There were 316 households, out of which 37.3% had children under the age of 18 living with them, 57.9% were married couples living together, 7.3% had a female householder with no husband present, and 29.4% were non-families. 22.5% of all households were made up of individuals, and 9.5% had someone living alone who was 65 years of age or older. The average household size was 2.55 and the average family size was 2.99.

In the CDP, the population was spread out, with 27.6% under the age of 18, 3.3% from 18 to 24, 37.1% from 25 to 44, 19.9% from 45 to 64, and 12.1% who were 65 years of age or older. The median age was 37 years.
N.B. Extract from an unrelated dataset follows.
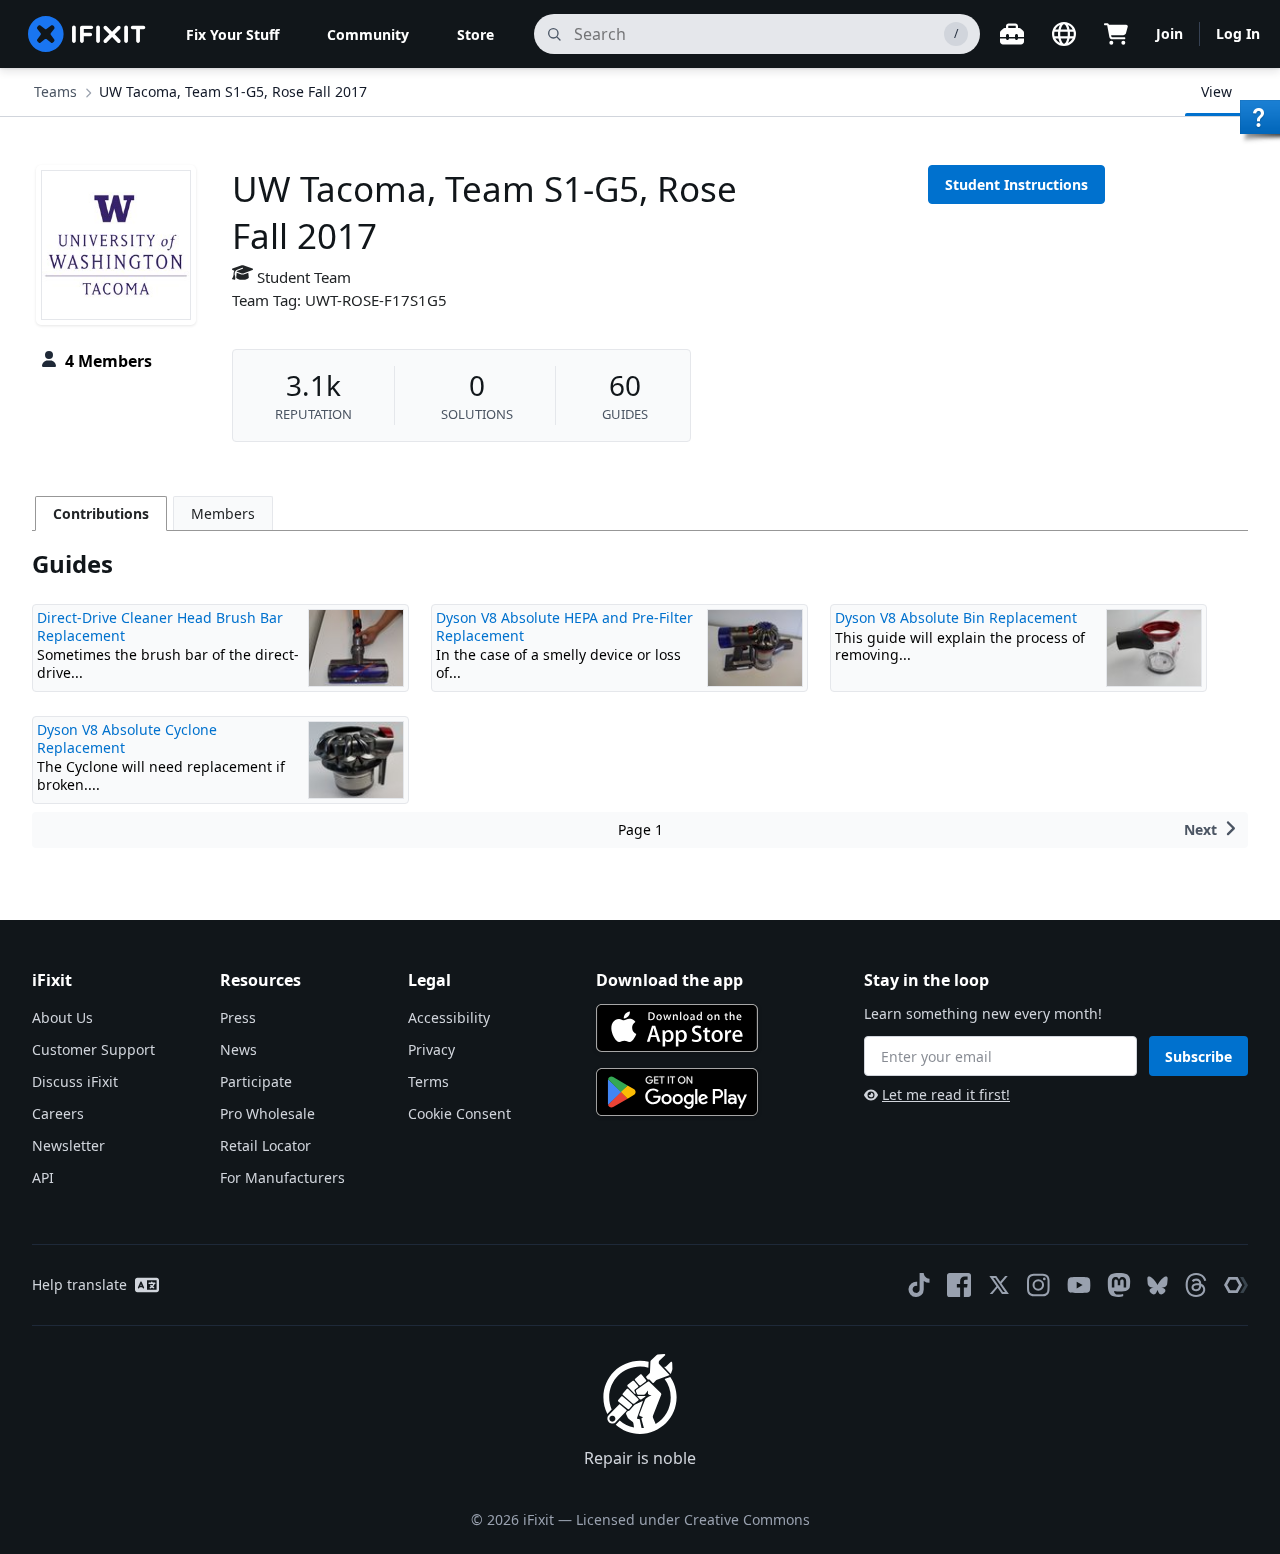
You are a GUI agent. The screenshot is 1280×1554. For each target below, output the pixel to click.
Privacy (431, 1049)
For every 100 females, there were 93.1 males. For every 100 females age 18 and over, there were 91.5 males.

The median income for a household in the CDP was $42,125, and the median income for a family was $47,333. Males had a median income of $30,972 versus $25,625 for females. The per capita income for the CDP was $17,922. About 2.3% of families and 5.5% of the population were below the poverty line, including 8.1% of those under age 18 and none of those age 65 or over.

Historical population
| Census | Pop. | Note | %± |
| 2020 | 1,191 |  | — |
U.S. Decennial Census

==Education==
It is in the Regional School Unit 21.